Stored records
------------------------------------------------------------
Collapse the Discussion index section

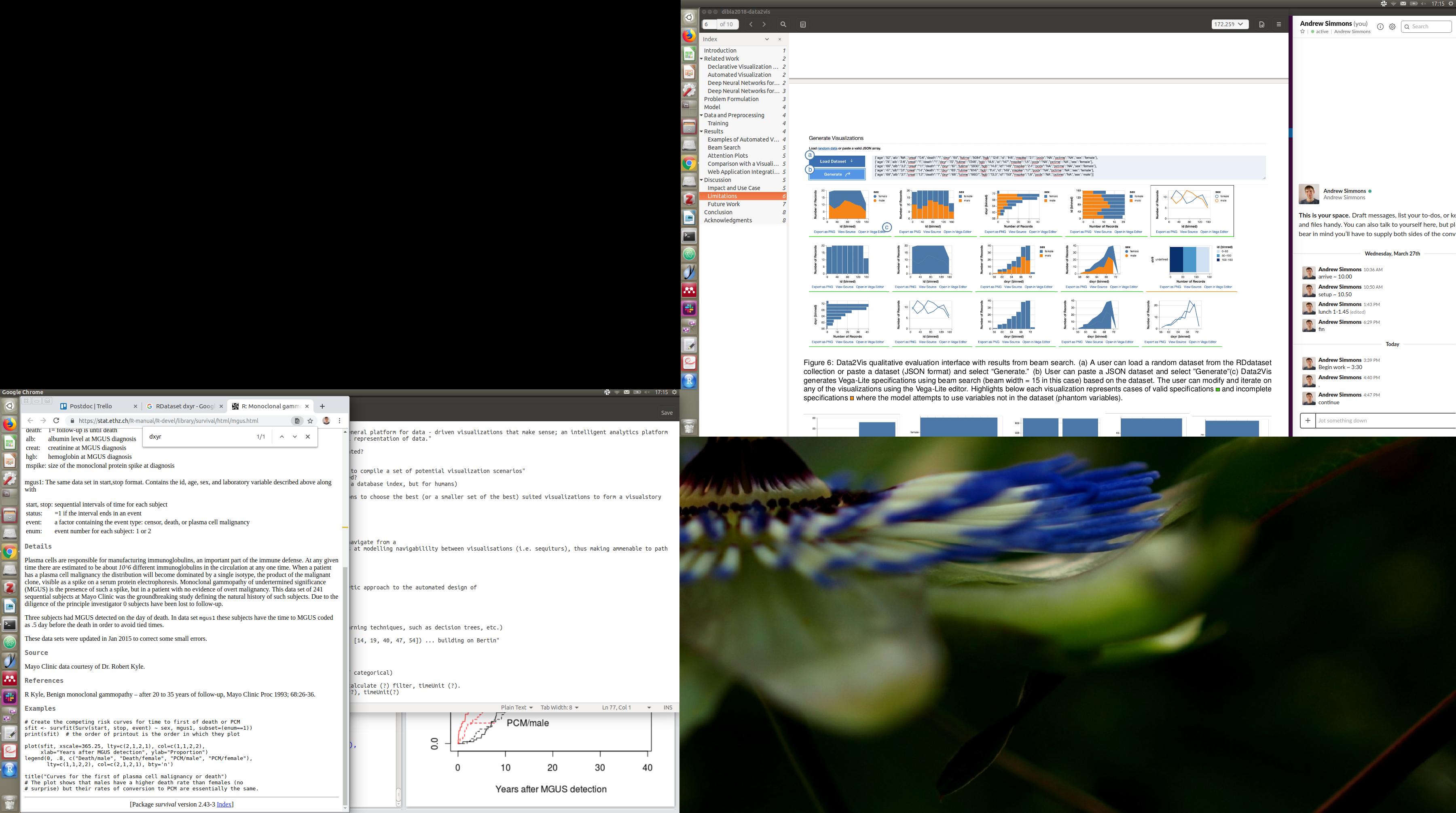coord(701,180)
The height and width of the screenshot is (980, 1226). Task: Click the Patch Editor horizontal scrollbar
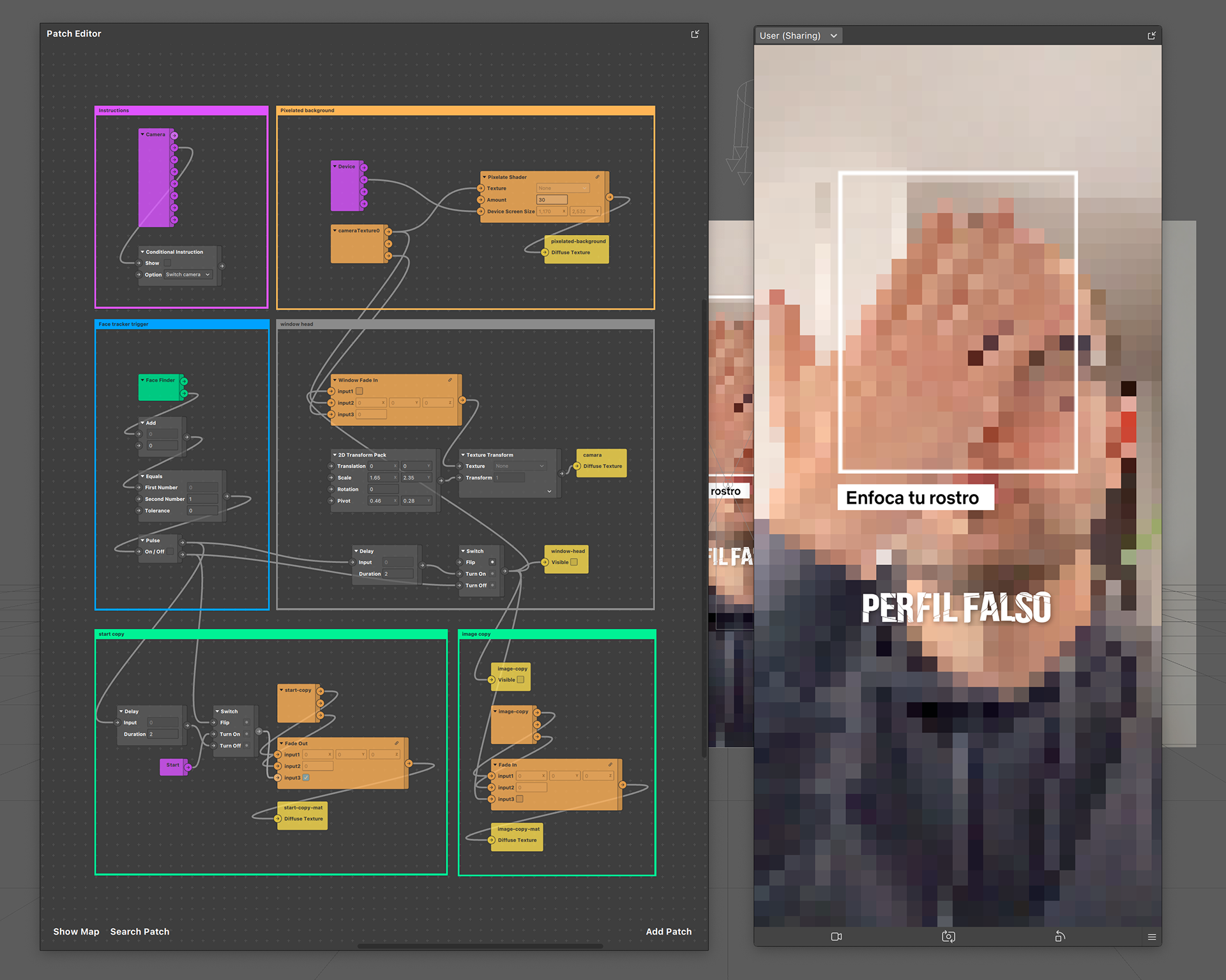480,946

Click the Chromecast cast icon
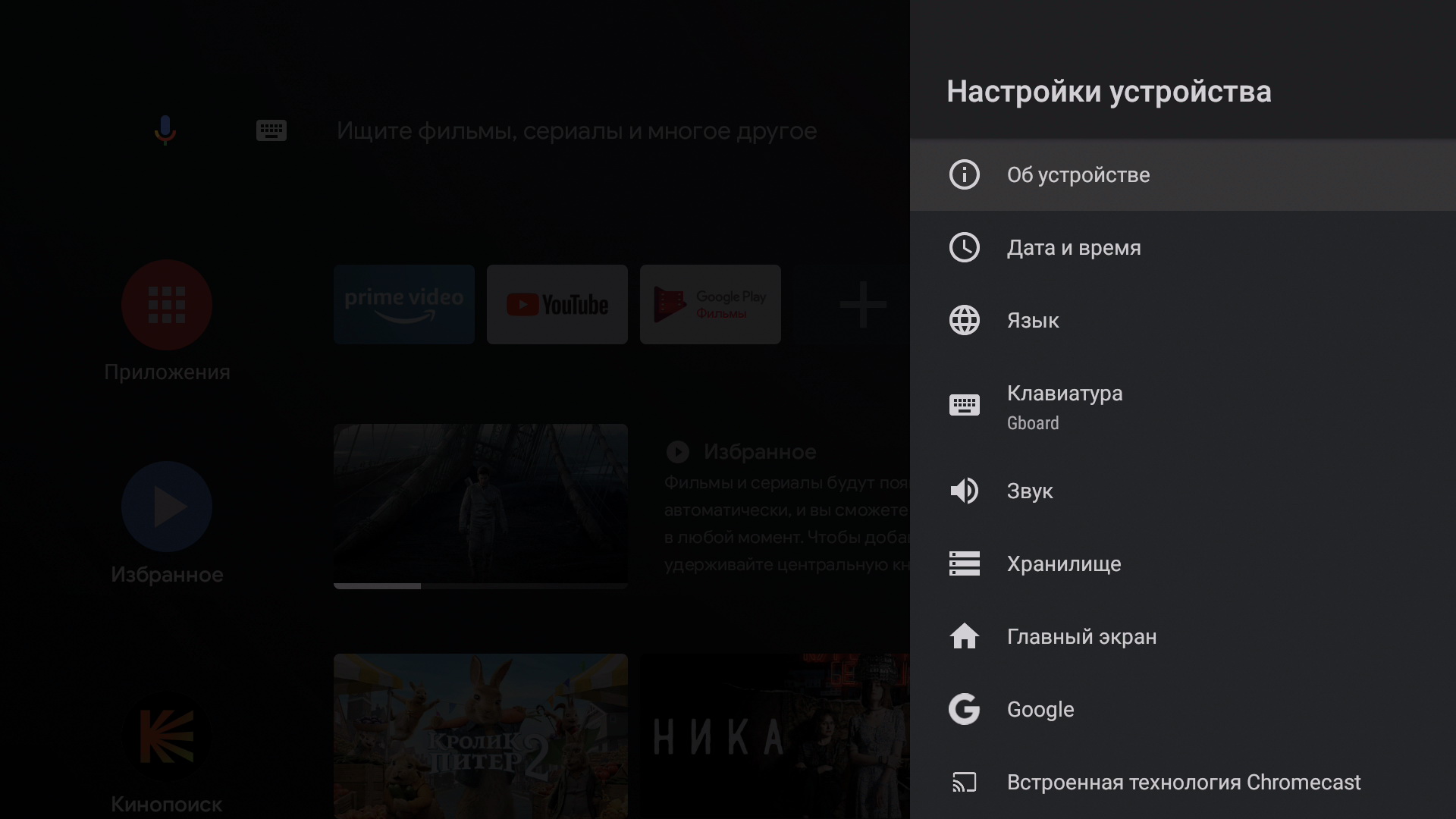pyautogui.click(x=964, y=782)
------------------------------------------------------------
» The problem
Would you give again, exactly as written, the lines from the one containing "The height and" through the end of the records, with no pictures and no other lines?

» Exercise answer
The height and width of the screenshot is (980, 1226). Task: Click the Patch Editor horizontal scrollbar
480,946

Click the Chromecast cast icon
pyautogui.click(x=964, y=782)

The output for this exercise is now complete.